The Fréchet Mean Prototype

When the data being processed are not simple vectors (e.g., complex matrices, probability distributions, points on a curved surface) and cannot be directly summed and divided by $N$ , the Fréchet mean becomes necessary.

The core value of the Fréchet mean prototype is that it generalizes the "averaging" operation from flat vector spaces to arbitrary curved spaces or complex objects, enabling many classical statistical methods and machine learning algorithms to handle non-vector data.

Mean Prototype

The Mean Prototype of a set of vectors refers to a new vector obtained by arithmetically averaging each corresponding component of the vectors.

More specifically: Suppose we have $m$ $n$ -dimensional vectors:

\mathbf{v}_1, \mathbf{v}_2, \dots, \mathbf{v}_m

where each vector $\mathbf{v}_i = (v_{i1}, v_{i2}, \dots, v_{in})$ .

The mean prototype $\boldsymbol{\mu}$ is simply defined as:

\boldsymbol{\mu} = \frac{1}{m} \sum_{i=1}^{m} \mathbf{v}_i

That is:

\boldsymbol{\mu} = \left( \frac{1}{m}\sum_{i=1}^{m} v_{i1},\ \frac{1}{m}\sum_{i=1}^{m} v_{i2},\ \dots,\ \frac{1}{m}\sum_{i=1}^{m} v_{in} \right)

Intuitively, the mean vector is the "center point" or "average position" of the set of vectors. In data analysis and machine learning (e.g., clustering, PCA), it is commonly used to represent the overall trend of the dataset. The Mean Prototype can be seen as the "optimal representative point under Euclidean geometry + Gaussian assumptions." If your samples are embedded on a unit sphere or follow a vMF distribution, the Euclidean mean is no longer optimal.

Geometric Median Prototype

The Geometric Median Prototype refers to: For a set of vectors (data points), find a point that minimizes the sum of Euclidean distances to all data points. This point is the geometric median of the set of vectors and serves as the "prototype" representing the entire dataset.

Formal definition: Given $m$ $n$ -dimensional vectors $\mathbf{v}_1, \mathbf{v}_2, \dots, \mathbf{v}_m$ , the geometric median $\mathbf{p}$ satisfies:

\mathbf{p} = \arg\min_{\mathbf{x} \in \mathbb{R}^n} \sum_{i=1}^m \|\mathbf{x} - \mathbf{v}_i\|_2

where $\|\cdot\|_2$ is the Euclidean distance under the $L2$ norm.

Intuitively, in 1D: the geometric median is the ordinary median (minimizing the sum of absolute deviations). Extended to multiple dimensions: it is a point in space that minimizes the "total straight-line distance" to all data points. Imagine finding a location on a plane that minimizes the total travel distance to all given points — similar to finding a gathering point that minimizes total travel distance among several cities.

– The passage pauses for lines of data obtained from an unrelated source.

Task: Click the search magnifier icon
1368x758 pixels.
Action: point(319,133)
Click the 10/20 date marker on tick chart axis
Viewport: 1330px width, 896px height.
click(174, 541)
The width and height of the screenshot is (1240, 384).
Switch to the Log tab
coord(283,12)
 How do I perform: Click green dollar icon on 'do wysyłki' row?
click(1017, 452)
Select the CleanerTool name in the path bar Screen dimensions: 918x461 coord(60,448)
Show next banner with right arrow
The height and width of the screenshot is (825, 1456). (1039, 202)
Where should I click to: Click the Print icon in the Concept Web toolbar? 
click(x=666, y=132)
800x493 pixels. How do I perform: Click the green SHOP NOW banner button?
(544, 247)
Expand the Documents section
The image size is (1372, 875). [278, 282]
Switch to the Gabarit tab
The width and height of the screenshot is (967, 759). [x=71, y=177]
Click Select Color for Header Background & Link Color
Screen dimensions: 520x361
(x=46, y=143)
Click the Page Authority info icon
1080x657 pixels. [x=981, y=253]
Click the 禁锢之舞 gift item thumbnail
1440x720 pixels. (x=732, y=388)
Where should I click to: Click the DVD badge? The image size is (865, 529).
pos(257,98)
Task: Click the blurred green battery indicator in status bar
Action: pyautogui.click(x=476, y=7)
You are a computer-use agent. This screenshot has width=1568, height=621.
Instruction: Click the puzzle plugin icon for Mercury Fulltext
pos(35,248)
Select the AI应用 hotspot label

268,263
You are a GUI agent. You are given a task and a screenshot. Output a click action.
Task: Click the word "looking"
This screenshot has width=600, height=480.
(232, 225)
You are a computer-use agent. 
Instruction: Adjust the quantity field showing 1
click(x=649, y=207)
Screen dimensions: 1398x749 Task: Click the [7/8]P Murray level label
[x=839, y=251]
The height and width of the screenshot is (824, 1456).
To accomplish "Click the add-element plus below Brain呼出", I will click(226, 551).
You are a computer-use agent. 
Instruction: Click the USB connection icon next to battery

The Geometric Median Prototype is highly robust, which is its most important characteristic — even if the data contains a few outliers, the geometric median still reflects the center of the "majority" of points. It is equivariant under rotation and translation: if the data is rotated or translated, the geometric median changes accordingly. It can lie anywhere between data points (unlike K-medoids, which can only select actual data points).

Since there is no closed-form solution, the Weiszfeld algorithm (iteratively reweighted average) is commonly used:

\mathbf{p}_{t+1} = \frac{\sum_{i=1}^m \frac{\mathbf{v}_i}{\|\mathbf{p}_t - \mathbf{v}_i\|}}{\sum_{i=1}^m \frac{1}{\|\mathbf{p}_t - \mathbf{v}_i\|}}

The initial value can be the mean vector, iterating until convergence. Note: Special handling is required when $\mathbf{p}_t$ coincides exactly with a data point (skip that point).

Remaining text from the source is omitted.